Engine Starting and Rotor Engagement
Use extra caution when starting the engine and engaging the rotors, especially in dark areas with little or no outside lights. In addition to the usual call of “clear,” turn on the position and anticollision lights. If conditions permit, also turn the landing light on momentarily to help warn others that the engine is about to start and engage the rotors.
Landing lights usually cast a beam that is narrow and concentrated ahead of the helicopter, so illumination to the side is minimal. Therefore, slow the taxi at night, especially in congested ramp and parking areas. Some helicopters have a hover light in addition to a landing light, which illuminates a larger area under the helicopter.
When operating at an unfamiliar airport at night, ask for instructions or advice concerning local conditions, so as to avoid taxiing into areas of construction, or unlighted, unmarked obstructions.

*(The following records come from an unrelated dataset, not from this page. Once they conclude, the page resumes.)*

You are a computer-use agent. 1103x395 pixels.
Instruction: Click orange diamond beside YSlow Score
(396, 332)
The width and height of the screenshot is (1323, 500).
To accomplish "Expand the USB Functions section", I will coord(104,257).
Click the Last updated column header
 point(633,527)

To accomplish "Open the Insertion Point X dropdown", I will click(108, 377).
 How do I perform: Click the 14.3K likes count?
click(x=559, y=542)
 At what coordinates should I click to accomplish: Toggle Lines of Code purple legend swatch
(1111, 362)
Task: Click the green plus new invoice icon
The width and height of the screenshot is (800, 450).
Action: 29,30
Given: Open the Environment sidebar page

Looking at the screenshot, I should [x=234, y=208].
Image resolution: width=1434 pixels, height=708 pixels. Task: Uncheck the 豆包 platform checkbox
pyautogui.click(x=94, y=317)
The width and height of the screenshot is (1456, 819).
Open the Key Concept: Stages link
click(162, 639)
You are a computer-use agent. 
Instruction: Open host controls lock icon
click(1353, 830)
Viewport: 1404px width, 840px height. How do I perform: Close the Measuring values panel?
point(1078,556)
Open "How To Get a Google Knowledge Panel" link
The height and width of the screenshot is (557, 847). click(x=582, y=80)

Ground controllers or UNICOM operators are usually cooperative in furnishing this type of information.
Night Traffic Patterns
Traffic patterns are covered in Chapter 9, Basic Flight Maneuvers, but the following additional considerations should be taken into account when flying a helicopter in a night traffic pattern:
- The minimum recommended pattern height at night is 1,000 feet when able.
- If possible, consider taking the right hand night pattern with fixed wing in the left hand pattern for extra separation, but if needed, conform and integrate with the fixed wing using the same pattern height.
- Be extra vigilant on abiding with noise abatement procedures at night.
- Always plan to use the lit runway at night for unaided (no night vision equipment) approaches and departures.
- Avoid downwind and crosswind approaches at night when able.